Without getting too scientific, xanthan gum is a carbohydrate created through fermentation. The process begins with a sugar from a soy, wheat, dairy, or corn source. A strain of bacteria, called Xanthomonas campetris, is added to the sugar to create a gum, or a slimy substance, which works as a colorless and tasteless thickener, stabilizer, and emulsifier.
With the ever popularized gluten-free dessert craze, many famous bakeries, like Babycakes NYC, depend on xanthan gum to give wheat-free cakes and cookies that gummy, "gluten-y" quality. Erin McKenna, founder of Babycakes, diligently chooses all of her ingredients because her bakery is devoted to offering sweets free of wheat, gluten, dairy, casein, and eggs. She recommends Bob's Red Mill Xanthan Gum, which is certified gluten- and dairy-free and made from a combination of non-GMO corn and soy sugars. If you're attempting some gluten-free baking of your own, it is recommended that when converting a flour-based recipe to gluten-free, add one to two teaspoons of xanthan gum for cakes and up to one teaspoon of xanthan gum for cookies.

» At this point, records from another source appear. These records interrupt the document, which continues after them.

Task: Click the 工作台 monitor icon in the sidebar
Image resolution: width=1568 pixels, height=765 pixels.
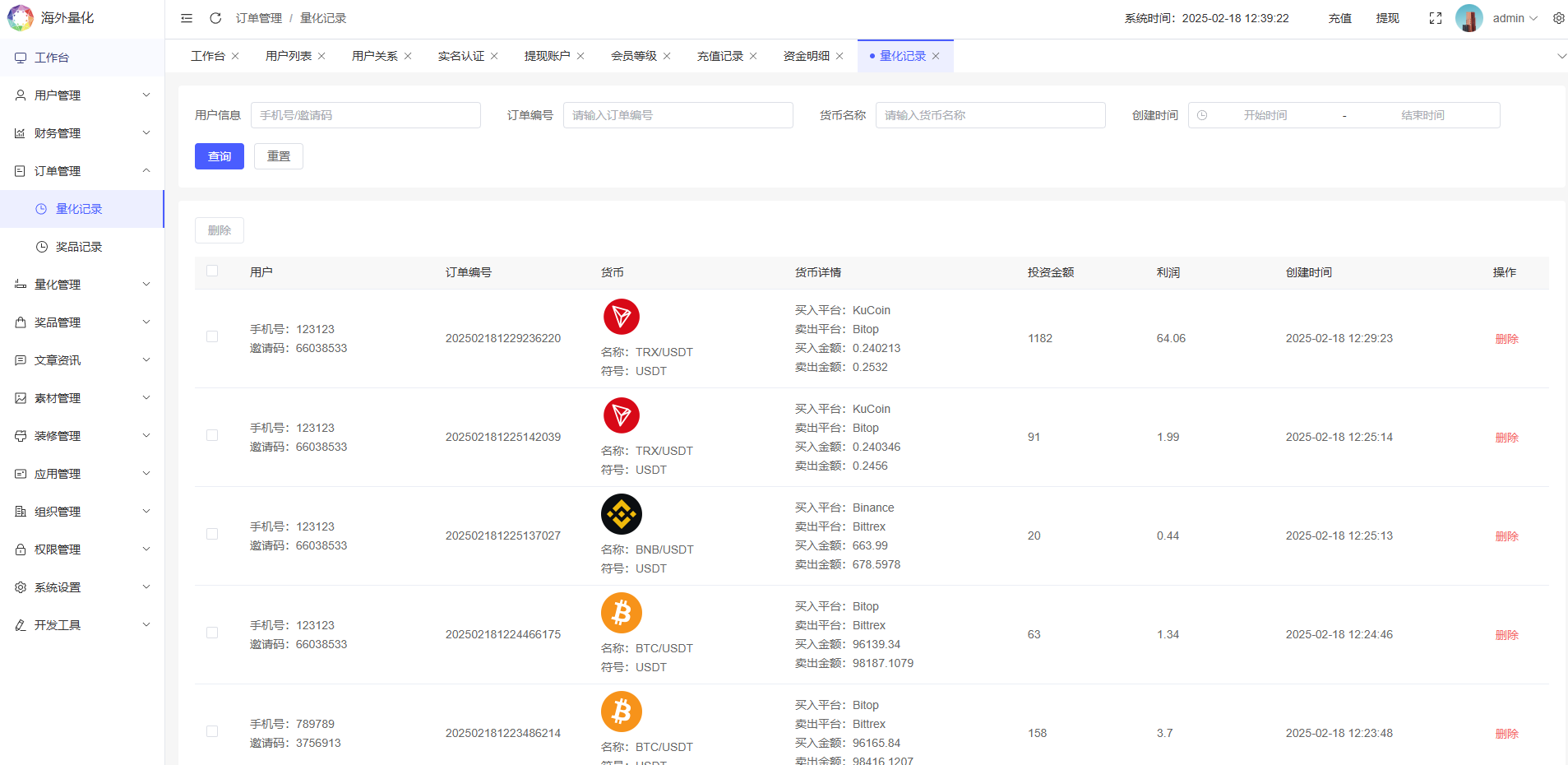Action: [x=21, y=58]
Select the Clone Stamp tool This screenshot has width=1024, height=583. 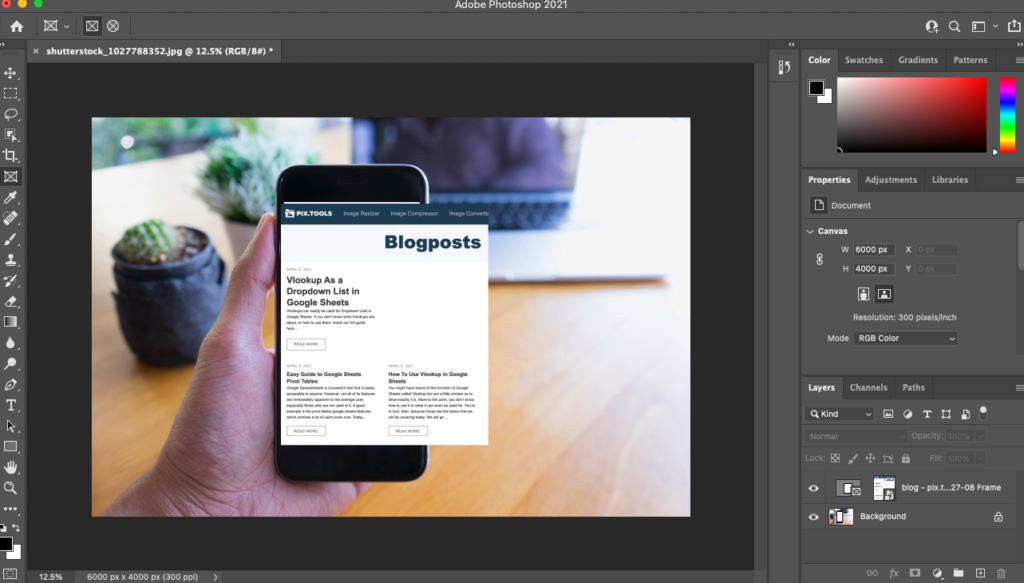(x=12, y=261)
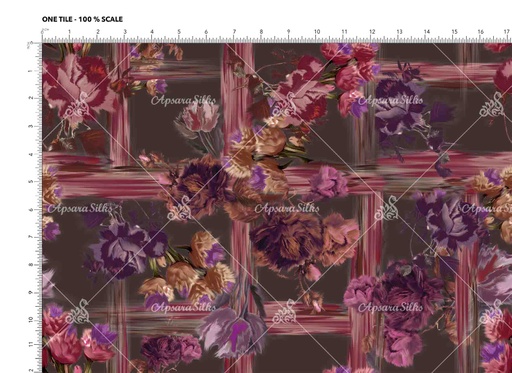This screenshot has height=373, width=512.
Task: Click the 11 mark on vertical ruler
Action: click(31, 344)
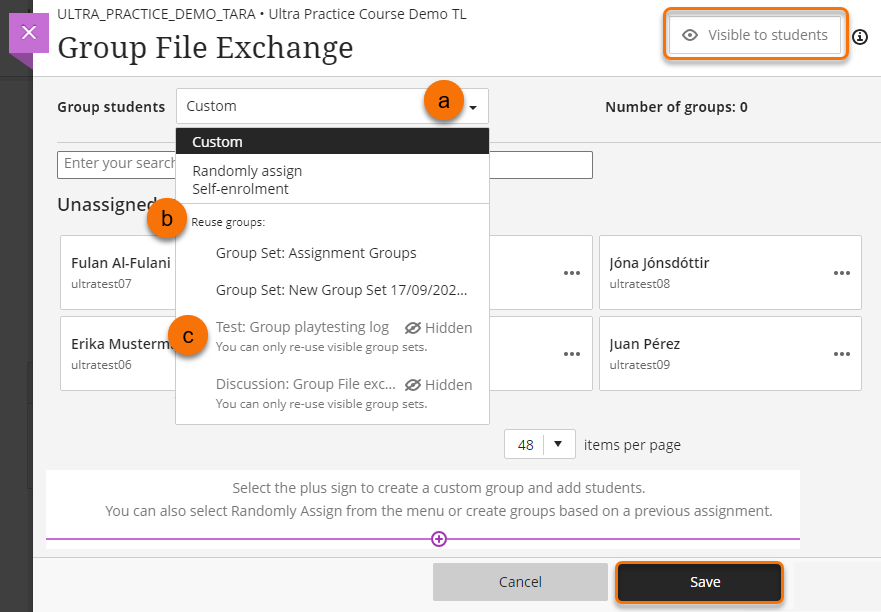This screenshot has height=612, width=881.
Task: Select Group Set: Assignment Groups
Action: pos(316,253)
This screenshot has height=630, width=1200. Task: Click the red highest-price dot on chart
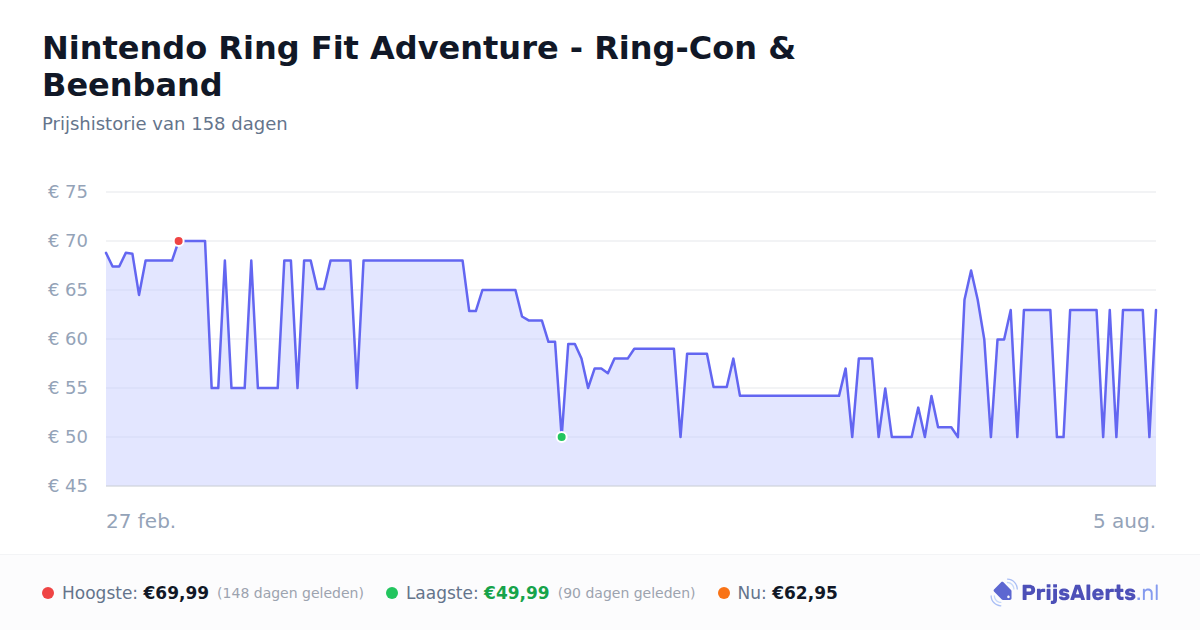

If you have any sensitivities or allergies to soy, wheat, dairy, or corn, be sure to play detective and figure out the original source of the xanthan gum before ingesting it. Some gluten-free folks claim that xanthan gum causes intestinal distress. And according to Web MD, xanthan gum can work as a laxative; it swells in the intestinal tract and activates digestion. If you experience uncomfortable bloating after eating products that contain xanthan gum, try substituting guar gum, which is made from powdered guar beans and produces a comparable gummy texture — hopefully without any side effects.
What's your favorite gluten-free product or recipe?